The two Sundance films that did best were "The Kids Are All Right" and the festival's Grand Jury Prize winner, "Winter's Bone," each of which got four nominations.
And these were not just any four nominations either. Both Sundance films were among the 10 to receive best picture nods, both had screenplays selected and both had two acting nominations apiece: Annette Bening and Mark Ruffalo were picked for director Lisa Cholodenko's "Kids," and for Debra Granik's "Winter's Bone," the nominees were John Hawkes and Jennifer Lawrence. (In fact, the lead actress category is dominated by performers from Sundance films: Bening, Lawrence and Michelle Williams from "Blue Valentine.")
The category that Sundance films really dominated, however, was documentary: Four of the five films nominated -- "Exit Through the Gift Shop," "Gasland," "Restrepo" and "Waste Land" -- were in Park City a year ago.
And one could argue that just an accident of timing prevented the fifth selection, Charles Ferguson's "Inside Job," which premiered at Cannes, from being in Sundance as well. Ferguson's first doc, the Oscar-nominated "No End in Sight," had its world premiere at where else but this indie film festival in 2007.
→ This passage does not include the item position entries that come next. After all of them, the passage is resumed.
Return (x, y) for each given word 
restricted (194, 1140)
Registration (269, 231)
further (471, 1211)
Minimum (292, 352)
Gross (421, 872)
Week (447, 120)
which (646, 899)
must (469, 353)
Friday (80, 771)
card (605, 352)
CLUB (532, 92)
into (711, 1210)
So what is going on here? Aside from being a tribute to Sundance's programmers, the choices underline what has been the most fascinating Academy Awards trend of the last decade: the dominance of independent films during Oscar season.
Though blockbusters created through the studio system once had a lock on these awards, things have so changed that "The King's Speech," the most classically Hollywood film on the best picture list, was distributed not by a major studio but by the savvy Weinstein Co.
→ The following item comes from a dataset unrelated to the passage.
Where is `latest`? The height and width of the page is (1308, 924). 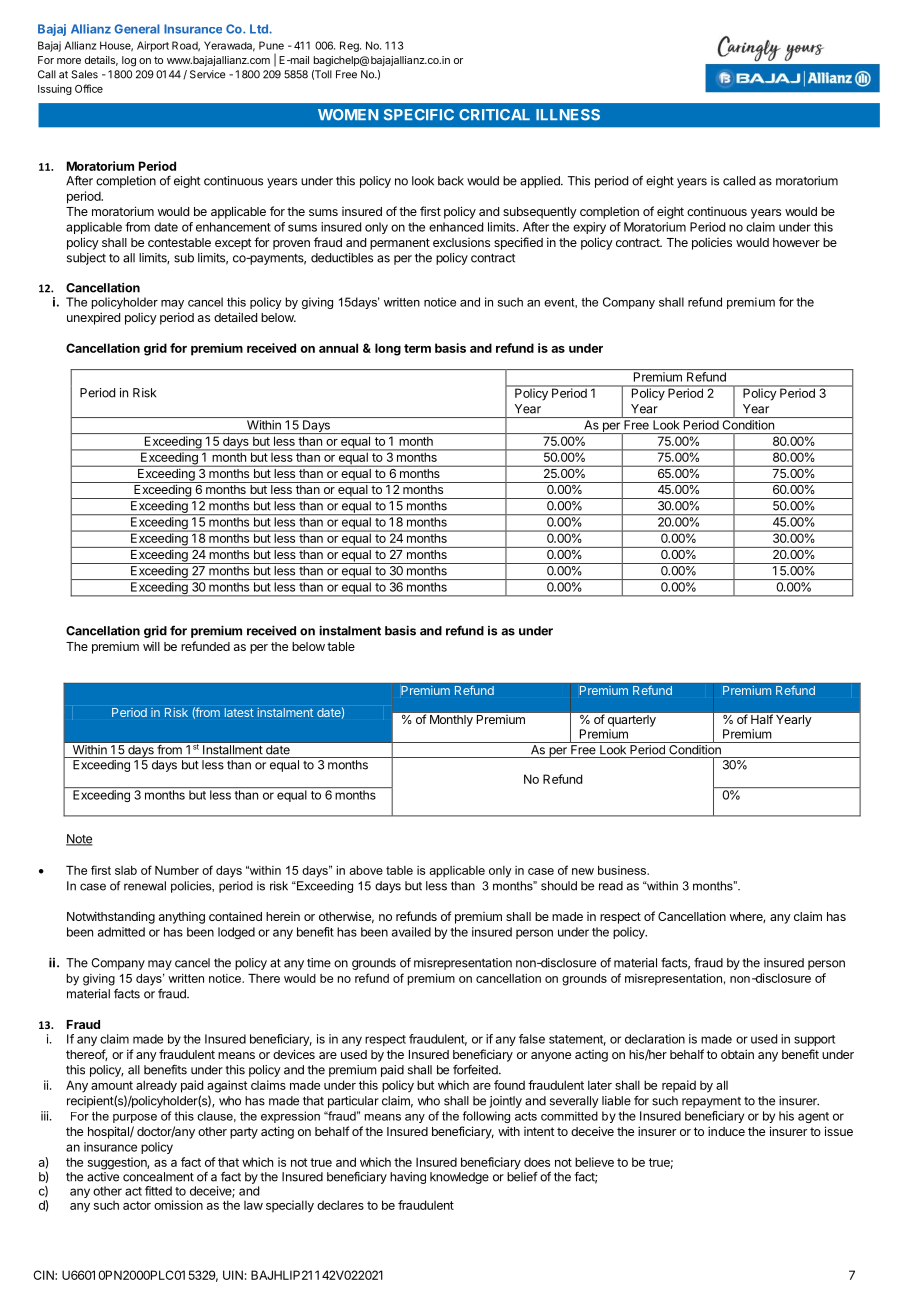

While the studios focus almost exclusively on dumbing down their product on an often-fruitless quest to increase revenue, five of the 10 best picture nominees were distributed by specialty divisions or small companies.
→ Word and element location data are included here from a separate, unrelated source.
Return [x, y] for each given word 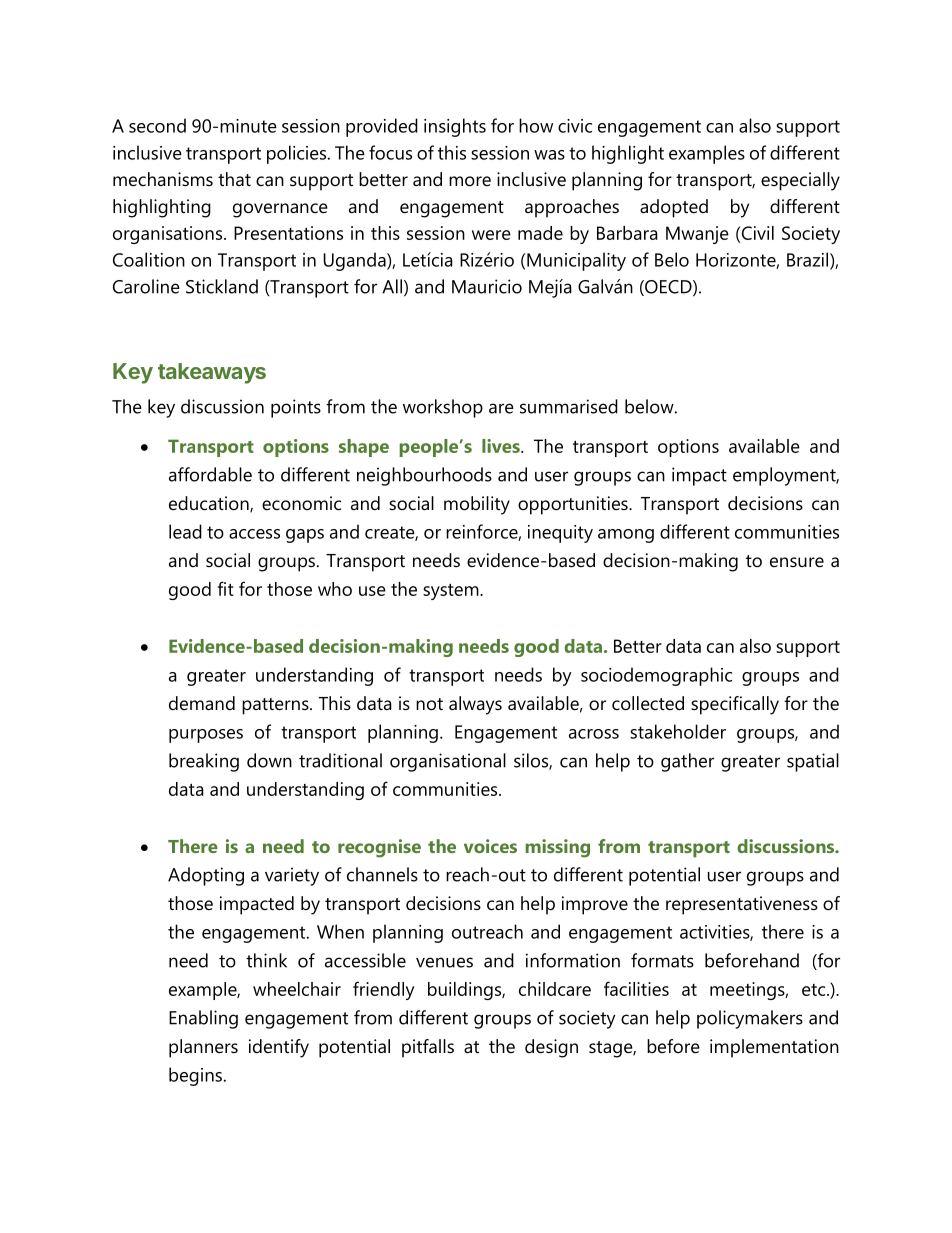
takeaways [212, 373]
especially [800, 181]
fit [226, 588]
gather [687, 762]
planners [203, 1048]
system [452, 591]
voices [490, 846]
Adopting [206, 876]
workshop [443, 408]
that [234, 179]
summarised [569, 406]
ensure [797, 562]
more [470, 181]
Aside from the Weinstein's "King's Speech," Roadside Attractions handled "Winter's Bone," Universal Picture's Focus Features division did "The Kids Are All Right" and Fox Searchlight put out both "Black Swan" and "127 Hours."
One might even argue that many of the Oscar-nominated movies distributed by the majors were so free of studio control (because of the power and status of their filmmakers) that they were independent films in spirit, if not in name. No one is going to tell the auteurs behind "Toy Story 3" at Pixar how to operate, no one is going to give notes to Joel and Ethan Coen on "True Grit" and no one but Christopher Nolan could have persuaded Warner Bros. to go through with as nervy a project as "Inception." More power to Sony, then, for taking a risk and giving the green light to David Fincher's "The Social Network."
Speaking of Nolan, one of the real scandals of this Oscar season is his absence from the best director list. Why that branch didn't recognize Nolan's vision and skill, not only with special effects but with actors as well, is a mystery. It's similarly disheartening to see Lesley Manville's marvelous performance in Mike Leigh's "Another Year" slighted, and to have Mark Wahlberg's non-showy but absolutely essential work as the heart of "The Fighter" sadly ignored.
And don't get me started about this year's foreign-language category, which inexplicably excluded France's marvelous "Of Gods and Men," which won the Grand Jury Prize at Cannes and dominated the recent Cesar nominations, France's version of the Oscars. If not for the inclusion of Susanne Bier's richly humanistic "In a Better World," the likely winner, it would be an unusual group indeed. No, Bier's film didn't premiere at Sundance, but it is playing here now.
For this wintry Utah town, it's been that kind of a year.